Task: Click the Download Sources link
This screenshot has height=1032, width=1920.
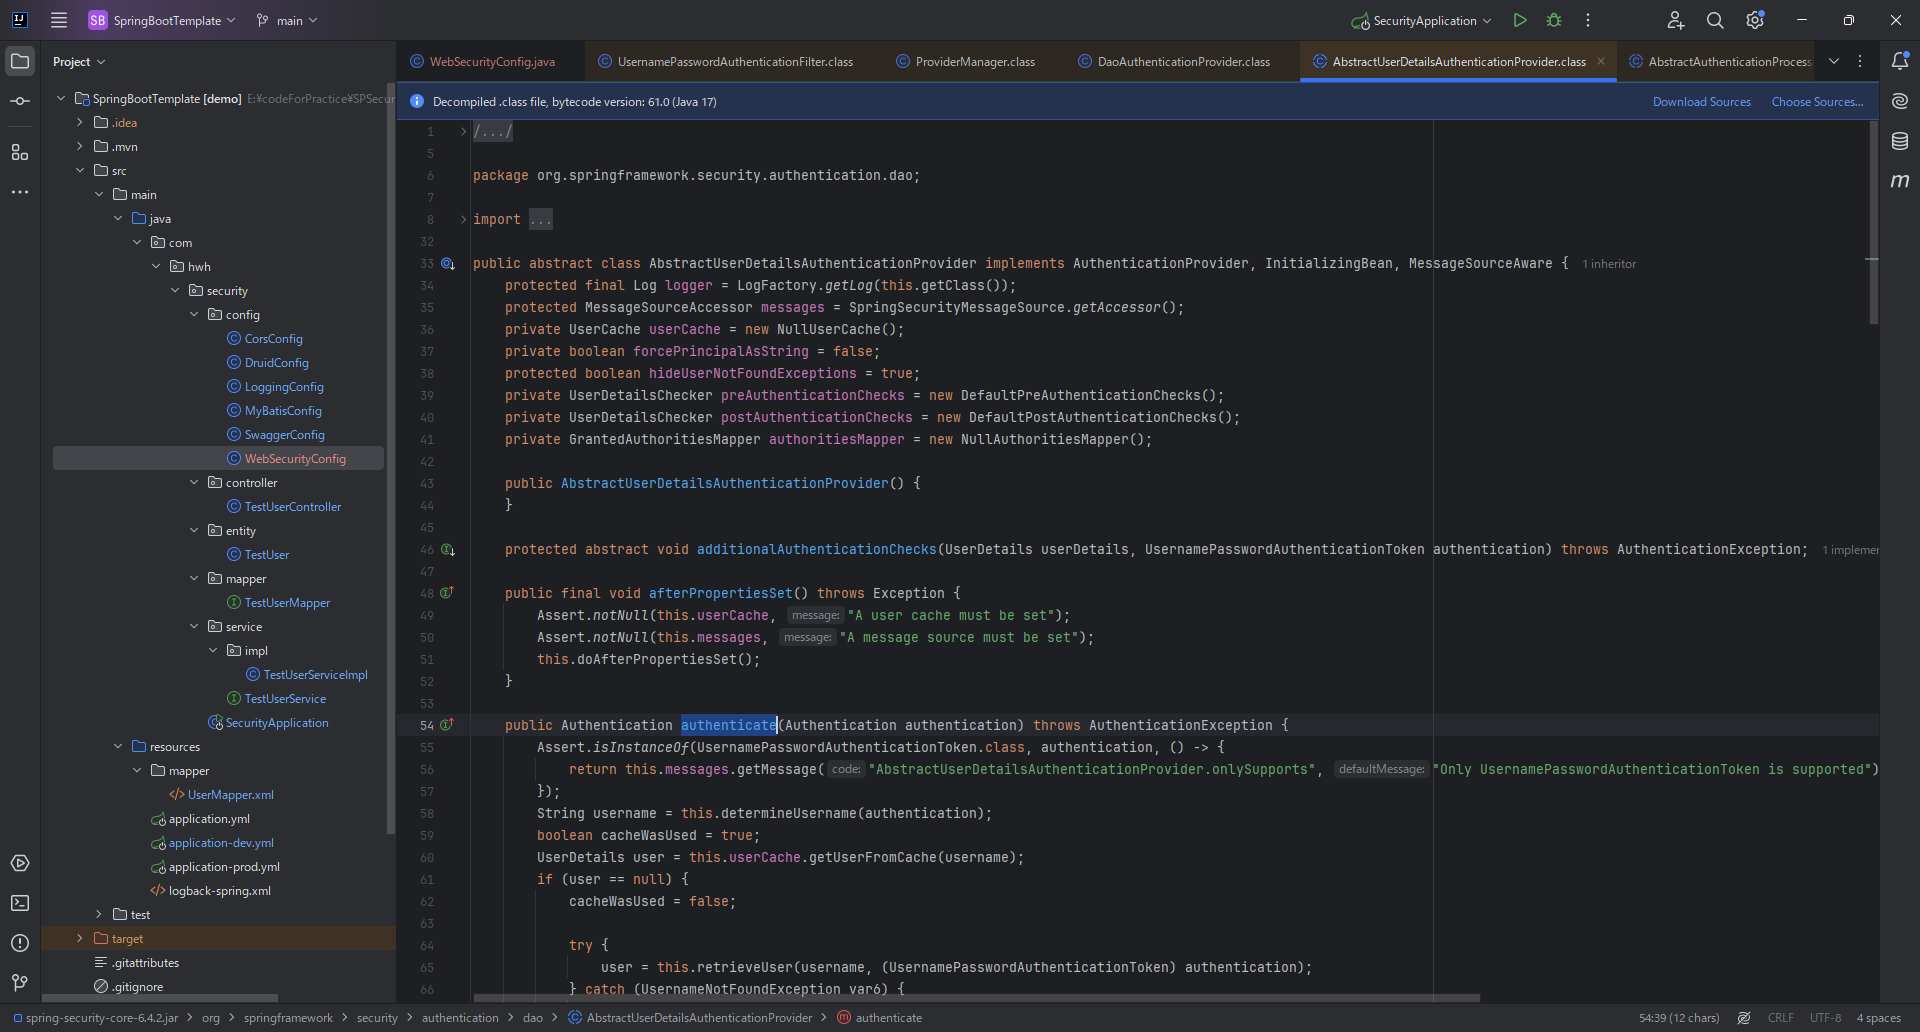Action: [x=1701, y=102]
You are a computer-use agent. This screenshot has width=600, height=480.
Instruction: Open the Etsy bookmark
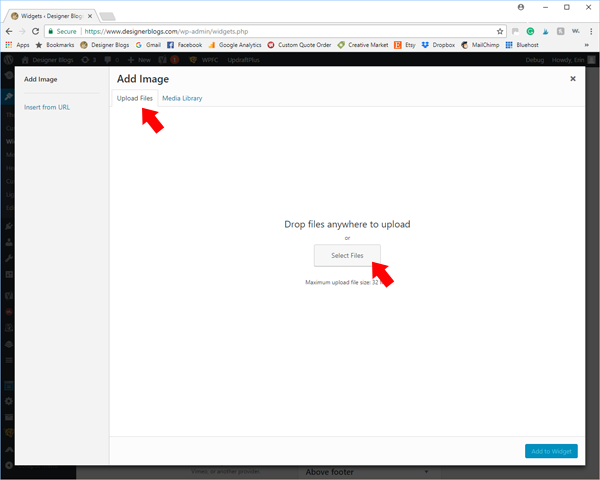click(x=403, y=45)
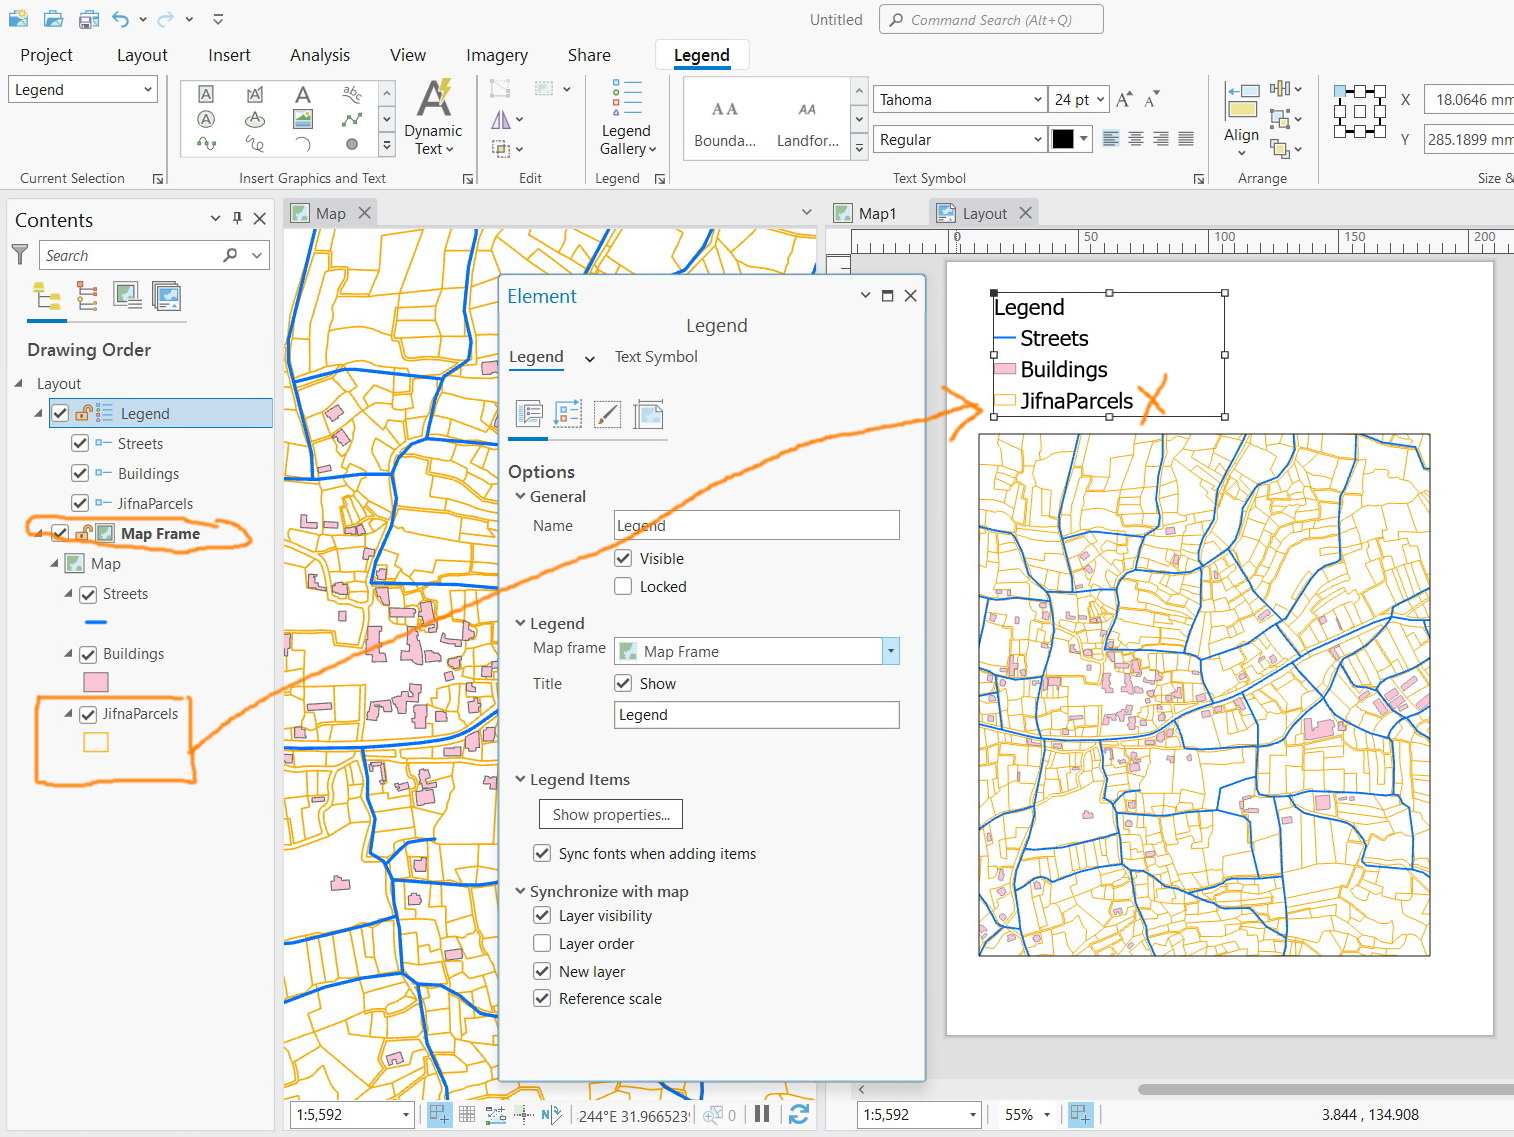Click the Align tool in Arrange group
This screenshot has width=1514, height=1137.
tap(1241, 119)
+ + + + +
* Problem to work on *
Pictures in the entries are to be skipped, and everything else repeated word for word.

* Exercise response *
Task: Click the Download Sources link
This screenshot has height=1032, width=1920.
Action: [x=1701, y=102]
You are a computer-use agent. This screenshot has width=600, height=480.
Instruction: Open the Etsy bookmark
click(x=403, y=45)
Click the Align tool in Arrange group
This screenshot has width=1514, height=1137.
tap(1241, 119)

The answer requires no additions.